The Cuddy & McCarthy law firm, based in Santa Fe, filed a six-page response Wednesday in Tucumcari district court to John Groesbeck’s lawsuit. He sued the college after its board of trustees fired in him in April.
In his lawsuit, Groesbeck states he confronted the Mesalands Community College Foundation members, many whom also are on the board of trustees, at a meeting March 3 about allegations of improper distribution of federal grant funds, fraudulent property leases and improper appropriations of money to the Mesalands Dinosaur Museum.
Two weeks later, Groesbeck was placed on indefinite paid administrative leave after a closed executive session during a regular board of trustees meeting. The board of trustees fired him a month later.
Groesbeck noted in the suit the college and its foundation have overlapping personnel.
Mesalands stated its foundation directors and officers are selected via its bylaws.
Groesbeck stated he found “systemic abuses” of overload pay processes that led to faculty overpayment. He stated he objected to the practice and rewrote the personnel handbook to reflect appropriate compensation practices.
The college admitted Groesbeck objected to per-section pay for instructors and revised the personnel handbook but “affirmatively states that Plaintiff unilaterally engaged in the same without authorization.”
Groesbeck also stated he contacted the college’s auditors about the practice in December 2019.
“Defendant is without sufficient information to admit or deny whether Plaintiff communicated with Defendant’s auditors about this issue or any issue in December 2019 and, therefore, denies the same,” the response states.
The response also addresses Groesbeck’s suit that alleges the foundation is a component unit of the college.
Groesbeck said the college and its trustees asserted the foundation is a “non-component unit” of the college. Groesbeck said the foundation should have been subject to Government Accounting Standards Board regulations, and Internal Revenue Service rules should have required the foundation be a component unit of the college and require an annual audit.
Groesbeck stated he notified the college in February its foundation should be a component unit similar to other colleges and universities and that overlapping management between the boards created conflicts of interest.
Mesalands denied that, adding: “Defendant’s auditors, in their professional opinion, determined that the Foundation was not a component unit of Defendant.”
It also denied impropriety or wrongdoing on whether there were conflicts of interest between the college’s board and foundation board.
Groesbeck stated he learned the college was transferring $35,000 to the foundation for property leases.

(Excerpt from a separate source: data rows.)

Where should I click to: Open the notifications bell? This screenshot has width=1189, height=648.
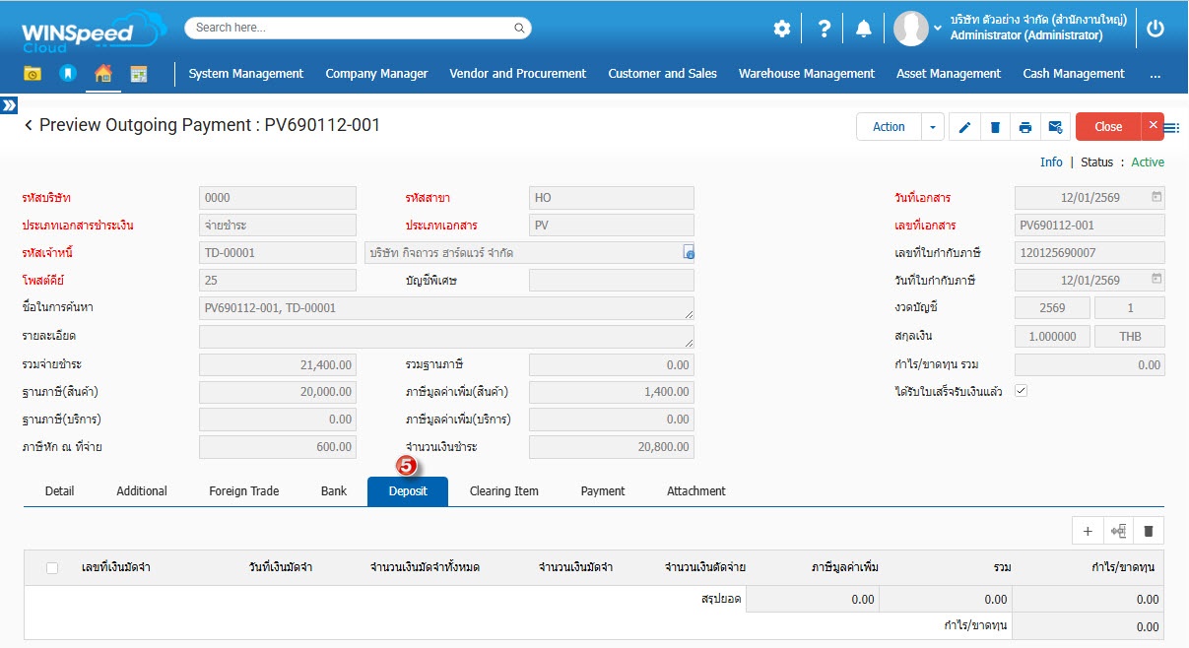[x=864, y=29]
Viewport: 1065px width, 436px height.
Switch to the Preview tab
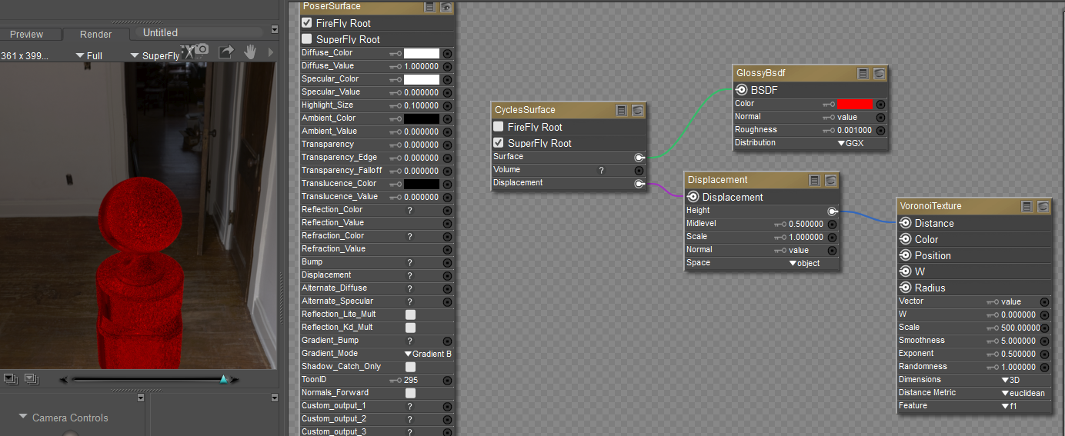pyautogui.click(x=26, y=35)
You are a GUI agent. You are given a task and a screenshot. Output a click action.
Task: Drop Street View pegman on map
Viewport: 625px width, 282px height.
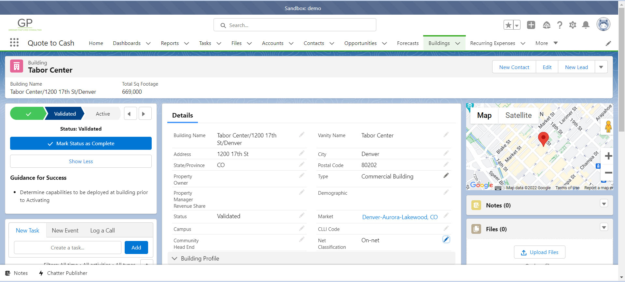(608, 126)
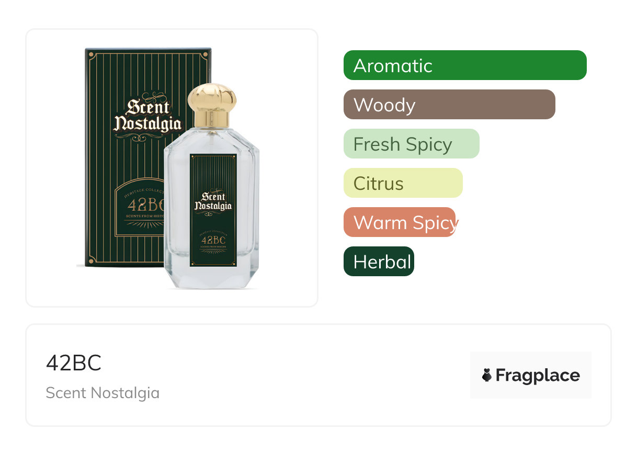The image size is (637, 452).
Task: Click the Fragplace badge background
Action: [531, 375]
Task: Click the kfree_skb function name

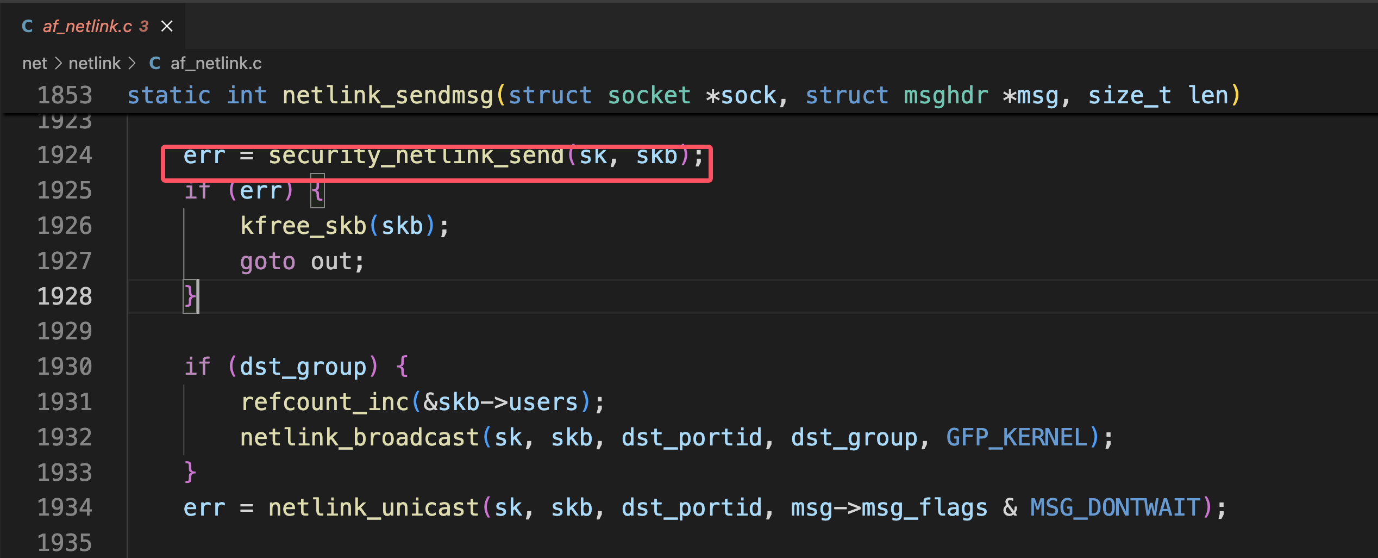Action: (x=304, y=226)
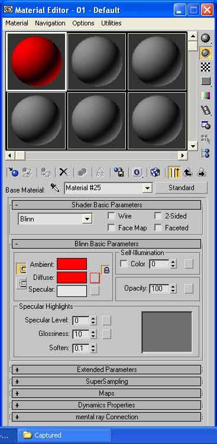
Task: Click the Reset Map/Material delete icon
Action: [x=63, y=172]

The lawsuit stated: “In reality, these lots sit idle — they are not used by the College, do not benefit the College, and are vacant or without power or water.” He also stated approval of the expenditures were not subject “to the usual process for such large amounts.”
The response acknowledged the foundation pays several property leases and “states that the leases at issue were approved during Plaintiff’s tenure.”
The college also denied Groesbeck’s allegations the dinosaur museum’s use of state higher education funds that included laboratories, classrooms, instruction, program recruitment and paying the salaries of the director and curator were misappropriated.
“Such use of the funds is proper,” the response stated.
The response stated the lawsuit should be dismissed on several grounds:
• Groesbeck’s complaint failed to state a claim on which relief would be granted;
• Groesbeck didn’t report, object or refuse to participate in an unlawful or improper act;
• It states the college’s actions were “reasonable, justified and conducted in good faith in the lawful performance” of its duties “for a legitimate business purpose” unrelated to conduct barred by the Whistleblower Protection Act, and that retaliation “was not a motivating factor”;
• If Groesbeck suffered damages or losses, they “were caused in while or in part by Plaintiff’s own conduct, acts or omissions”;
• Groesbeck’s claims are barred “by his failure to mitigate damages.”
Groesbeck initially filed the lawsuit in July in Santa Fe District Court, but a judge there dismissed it in November after ruling it was filed in the wrong venue.
Groesbeck refiled his complaint in Tucumcari on Dec. 1. Circuit Judge Albert Mitchell Jr. is assigned to the case.
Groesbeck states Mesalands’ firing caused him actual damages, lost wages, lost benefits, expenses related to finding new employment and severe emotional distress. He was paid $170,000 a year and collected his pay through June 30.
He hired the Kennedy, Hernandez & Associates law firm of Albuquerque to represent him.
Groesbeck could not be reached for comment.
Mesalands, through its director of public relations, has repeatedly declined to comment about the lawsuit.
Natalie Gillard, vice president of academic affairs, was appointed interim president. The college’s board of trustees formed a search committee to find a new president that is due to look over applications for the position in the coming weeks.